Laporan Jean Alfredo Neno
Kupang, NTTOnlinenow.com – Komisi V DPRD Provinsi Nusa Tenggara Timur (NTT) mengusulkan segera menerbitkan Racangan Peraturan Daerah (Ranperda) Pelayanan dan Pengawasan Tenaga Kerja Indonesia (TKI) asal NTT.

Hal ini disampaikan Ketua Komisi V DPRD NTT, Winston Rondo dalam rapat gabungan komisi di Kantor DPRD NTT, Senin (15/8).

Menurut Winston, Ranperda dimaksud sangat penting karena NTT adalah daerah darurat perdagangan orang (Human Trafficking). NTT adalah daerah pengirim TKI non prosedural tertinggi ke luar negeri, karena itu segera diterbitkan Ranperda untuk mengatur prosedural perekrutan TKI.

“Komisi V mengusulkan agar Ranperda tentang Pelayanan dan Pengawasan TKI di NTT segera diterbitkan agar perekrutan dan penempatan TKI sesuai dengan aturan,” kata Winston.

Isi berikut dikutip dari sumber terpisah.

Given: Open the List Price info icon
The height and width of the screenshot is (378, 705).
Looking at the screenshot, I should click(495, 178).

Winston mengatakan, perekrutan TKI non prosedural (ilegal) asal NTT masih tinggi karena lemahnya pengawasan. Selain itu, penegakan hukum terhadap pelaku perekrut TKI ilegal masih sangat lemah akibatnya tidak ada efek jera.

Anggota Komisi IV DPRD NTT Gusty Beribe mengkritisi buruknya kinerja pemerintah yakni tidak memiliki data yang akurat tentang masalah TKI. Pemerintah NTT sama sekali tidak memiliki payung hukum yang jelas untuk mengatur masalah TKI yang tak kunjung selesai.

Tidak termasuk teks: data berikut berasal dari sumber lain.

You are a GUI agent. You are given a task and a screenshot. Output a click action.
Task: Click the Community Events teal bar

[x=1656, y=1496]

“Tidak ada peraturan yang jelas untuk mengatasi masalah TKI di NTT terutama TKI yang keluar dari desa/kelurahan. Data indentitas para TKI sering dipalsukan demi kepentingan orang atau pihak tertentu,” tegas Gusty.

Sekitar 150 ribu TKI asal NTT yang bekerja di luar negeri. Sejak Januari-Juli 2016, sebanyak 23 TKI asal NTT tercatat meninggal di Malaysia.

Kepala Balai Pelayanan Penempatan dan Perlindungan Tenaga Kerja Indonesia (BP3TKI) NTT, Tato Tirang menjelaskan
sesuai data yang diperoleh bahwa dari 23 orang yang meninggal dunia itu, hanya dua orang yang legal, sedangkan 21 orang ilegal.

“Setelah meninggal baru diketahui direkrut secara ilegal. Saat direkrut kami tidak tahu karena direkrut secara ilegal,” kata Tato.